If this runs off your screen and you just want to see the first few rows, you can use a pipe to view the head() of the data. (Pipes work with non-dplyr functions, too, as long as the dplyr or magrittr package is loaded).

surveys %>%
mutate(weight_kg = weight / 1000) %>%
head()

The first few rows of the output are full of NAs, so if we wanted to remove those we could insert a filter() in the chain:

surveys %>%
filter(!is.na(weight)) %>%
mutate(weight_kg = weight / 1000) %>%
head()

is.na() is a function that determines whether something is an NA. The ! symbol negates the result, so we’re asking for every row where weight is not an NA.

### Challenge

Create a new data frame from the surveys data that meets the following criteria: contains only the species_id column and a new column called hindfoot_half containing values that are half the hindfoot_length values.
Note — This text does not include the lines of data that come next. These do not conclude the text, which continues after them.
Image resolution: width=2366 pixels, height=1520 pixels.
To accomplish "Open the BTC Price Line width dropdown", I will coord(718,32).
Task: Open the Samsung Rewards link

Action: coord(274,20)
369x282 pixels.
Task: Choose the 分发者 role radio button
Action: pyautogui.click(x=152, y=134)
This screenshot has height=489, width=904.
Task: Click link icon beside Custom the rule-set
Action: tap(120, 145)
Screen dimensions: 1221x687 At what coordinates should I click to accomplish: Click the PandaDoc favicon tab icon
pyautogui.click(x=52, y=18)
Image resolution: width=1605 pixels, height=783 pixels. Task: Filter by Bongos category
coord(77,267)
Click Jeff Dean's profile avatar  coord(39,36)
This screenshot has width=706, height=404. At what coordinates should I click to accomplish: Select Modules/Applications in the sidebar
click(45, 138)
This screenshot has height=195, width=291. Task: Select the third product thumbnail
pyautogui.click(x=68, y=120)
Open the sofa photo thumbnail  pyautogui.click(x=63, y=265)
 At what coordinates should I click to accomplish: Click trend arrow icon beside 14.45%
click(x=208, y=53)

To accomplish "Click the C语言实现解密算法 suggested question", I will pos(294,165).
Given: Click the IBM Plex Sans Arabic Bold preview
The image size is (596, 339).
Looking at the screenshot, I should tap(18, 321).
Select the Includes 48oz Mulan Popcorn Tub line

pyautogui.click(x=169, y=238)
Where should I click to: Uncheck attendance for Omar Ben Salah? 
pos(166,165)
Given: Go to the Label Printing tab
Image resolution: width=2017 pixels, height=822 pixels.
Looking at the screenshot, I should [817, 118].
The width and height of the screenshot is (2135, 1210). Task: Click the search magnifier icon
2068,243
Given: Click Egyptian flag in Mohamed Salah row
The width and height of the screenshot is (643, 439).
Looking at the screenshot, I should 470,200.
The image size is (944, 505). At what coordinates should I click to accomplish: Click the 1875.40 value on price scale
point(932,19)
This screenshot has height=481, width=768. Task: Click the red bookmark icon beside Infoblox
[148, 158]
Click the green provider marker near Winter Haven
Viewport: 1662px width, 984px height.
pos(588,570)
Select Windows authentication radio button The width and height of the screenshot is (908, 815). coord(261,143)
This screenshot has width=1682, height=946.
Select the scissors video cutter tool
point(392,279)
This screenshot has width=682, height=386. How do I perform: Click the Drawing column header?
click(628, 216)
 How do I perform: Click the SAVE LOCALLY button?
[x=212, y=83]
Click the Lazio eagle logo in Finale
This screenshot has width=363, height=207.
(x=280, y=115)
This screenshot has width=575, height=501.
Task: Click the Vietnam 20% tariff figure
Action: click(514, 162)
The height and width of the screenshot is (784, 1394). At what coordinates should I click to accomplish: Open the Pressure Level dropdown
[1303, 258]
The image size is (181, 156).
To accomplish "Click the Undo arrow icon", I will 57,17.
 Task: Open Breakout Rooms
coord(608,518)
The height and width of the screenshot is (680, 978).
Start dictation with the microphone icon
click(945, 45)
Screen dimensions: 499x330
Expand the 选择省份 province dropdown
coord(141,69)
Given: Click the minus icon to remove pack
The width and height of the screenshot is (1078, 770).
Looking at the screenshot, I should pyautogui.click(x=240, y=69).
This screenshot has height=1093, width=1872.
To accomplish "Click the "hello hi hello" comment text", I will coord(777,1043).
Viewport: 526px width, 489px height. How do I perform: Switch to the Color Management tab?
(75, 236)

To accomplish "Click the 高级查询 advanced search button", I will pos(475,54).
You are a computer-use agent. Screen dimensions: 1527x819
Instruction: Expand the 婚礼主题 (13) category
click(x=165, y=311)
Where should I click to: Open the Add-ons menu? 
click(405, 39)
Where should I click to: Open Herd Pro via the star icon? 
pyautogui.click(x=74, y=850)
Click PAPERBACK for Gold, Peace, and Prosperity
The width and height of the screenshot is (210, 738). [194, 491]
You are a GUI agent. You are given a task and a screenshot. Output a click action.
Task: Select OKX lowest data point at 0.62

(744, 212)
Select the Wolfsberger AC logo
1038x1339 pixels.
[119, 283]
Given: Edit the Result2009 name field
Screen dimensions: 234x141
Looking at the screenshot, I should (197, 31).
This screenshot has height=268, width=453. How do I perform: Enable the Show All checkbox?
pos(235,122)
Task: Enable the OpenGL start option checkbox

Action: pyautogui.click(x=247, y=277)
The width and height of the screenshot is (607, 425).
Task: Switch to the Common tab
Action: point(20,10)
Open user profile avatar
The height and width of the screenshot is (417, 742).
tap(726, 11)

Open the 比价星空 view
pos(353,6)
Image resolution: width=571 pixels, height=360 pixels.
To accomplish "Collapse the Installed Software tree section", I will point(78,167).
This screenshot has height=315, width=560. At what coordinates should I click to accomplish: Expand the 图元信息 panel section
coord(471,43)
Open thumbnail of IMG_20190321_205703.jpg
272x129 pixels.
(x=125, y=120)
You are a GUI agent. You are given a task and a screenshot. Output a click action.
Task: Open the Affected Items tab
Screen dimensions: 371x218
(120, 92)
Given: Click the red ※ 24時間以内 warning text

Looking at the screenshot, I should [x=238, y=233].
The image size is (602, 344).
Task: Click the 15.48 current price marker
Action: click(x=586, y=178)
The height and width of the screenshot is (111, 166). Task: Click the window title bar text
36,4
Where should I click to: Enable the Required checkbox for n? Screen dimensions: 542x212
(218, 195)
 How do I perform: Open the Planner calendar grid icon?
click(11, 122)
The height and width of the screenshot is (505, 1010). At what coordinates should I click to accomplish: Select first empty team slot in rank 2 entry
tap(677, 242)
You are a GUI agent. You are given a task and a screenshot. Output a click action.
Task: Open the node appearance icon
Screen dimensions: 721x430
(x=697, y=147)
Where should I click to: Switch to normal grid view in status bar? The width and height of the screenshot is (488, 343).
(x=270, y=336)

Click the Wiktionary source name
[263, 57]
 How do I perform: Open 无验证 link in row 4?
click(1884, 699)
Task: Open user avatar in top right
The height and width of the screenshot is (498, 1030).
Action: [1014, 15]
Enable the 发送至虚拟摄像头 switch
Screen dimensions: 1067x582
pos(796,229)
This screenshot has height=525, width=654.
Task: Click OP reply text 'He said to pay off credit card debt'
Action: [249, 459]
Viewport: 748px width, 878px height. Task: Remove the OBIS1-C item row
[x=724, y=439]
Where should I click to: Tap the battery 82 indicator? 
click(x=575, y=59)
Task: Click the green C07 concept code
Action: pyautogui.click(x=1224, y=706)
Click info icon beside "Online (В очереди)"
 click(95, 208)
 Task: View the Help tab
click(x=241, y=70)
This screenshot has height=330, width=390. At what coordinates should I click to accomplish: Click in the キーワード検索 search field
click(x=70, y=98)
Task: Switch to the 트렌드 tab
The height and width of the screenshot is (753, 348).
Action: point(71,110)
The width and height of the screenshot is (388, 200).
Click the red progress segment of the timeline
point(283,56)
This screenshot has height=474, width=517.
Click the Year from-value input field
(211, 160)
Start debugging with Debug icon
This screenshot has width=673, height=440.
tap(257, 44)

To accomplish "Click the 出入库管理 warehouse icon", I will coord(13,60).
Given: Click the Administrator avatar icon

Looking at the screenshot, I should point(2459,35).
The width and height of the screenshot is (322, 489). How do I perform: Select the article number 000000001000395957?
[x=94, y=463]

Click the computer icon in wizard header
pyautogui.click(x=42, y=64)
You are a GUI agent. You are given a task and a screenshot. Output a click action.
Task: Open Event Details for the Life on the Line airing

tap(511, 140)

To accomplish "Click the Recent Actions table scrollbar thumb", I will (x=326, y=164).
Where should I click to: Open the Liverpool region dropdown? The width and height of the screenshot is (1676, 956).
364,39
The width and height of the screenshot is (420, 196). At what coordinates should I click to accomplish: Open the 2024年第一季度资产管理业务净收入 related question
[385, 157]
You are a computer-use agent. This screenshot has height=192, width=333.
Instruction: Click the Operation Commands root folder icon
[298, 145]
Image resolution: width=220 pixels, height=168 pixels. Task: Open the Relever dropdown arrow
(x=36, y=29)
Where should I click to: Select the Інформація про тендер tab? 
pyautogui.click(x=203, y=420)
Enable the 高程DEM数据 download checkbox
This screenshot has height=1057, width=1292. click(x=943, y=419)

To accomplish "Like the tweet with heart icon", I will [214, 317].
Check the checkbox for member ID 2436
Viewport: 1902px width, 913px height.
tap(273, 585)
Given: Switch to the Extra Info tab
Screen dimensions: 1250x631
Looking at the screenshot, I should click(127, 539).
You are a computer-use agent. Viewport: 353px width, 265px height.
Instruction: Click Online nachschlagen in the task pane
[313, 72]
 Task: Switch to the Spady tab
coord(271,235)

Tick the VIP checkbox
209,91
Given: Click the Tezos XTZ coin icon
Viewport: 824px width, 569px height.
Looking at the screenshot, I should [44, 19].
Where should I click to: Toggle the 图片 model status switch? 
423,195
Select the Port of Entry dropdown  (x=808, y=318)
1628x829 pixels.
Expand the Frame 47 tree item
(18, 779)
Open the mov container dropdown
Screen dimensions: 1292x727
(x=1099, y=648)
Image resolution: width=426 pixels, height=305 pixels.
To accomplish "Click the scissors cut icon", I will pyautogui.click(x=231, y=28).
In this hindfoot_half column, there are no NAs and all values are less than 30.

Hint: think about how the commands should be ordered to produce this data frame!

surveys_hindfoot_half <- surveys %>%
filter(!is.na(hindfoot_length)) %>%
mutate(hindfoot_half = hindfoot_length / 2) %>%
filter(hindfoot_half < 30) %>%
select(species_id, hindfoot_half)

### Split-apply-combine data analysis and the summarize() function

Many data analysis tasks can be approached using the split-apply-combine paradigm: split the data into groups, apply some analysis to each group, and then combine the results. dplyr makes this very easy through the use of the group_by() function.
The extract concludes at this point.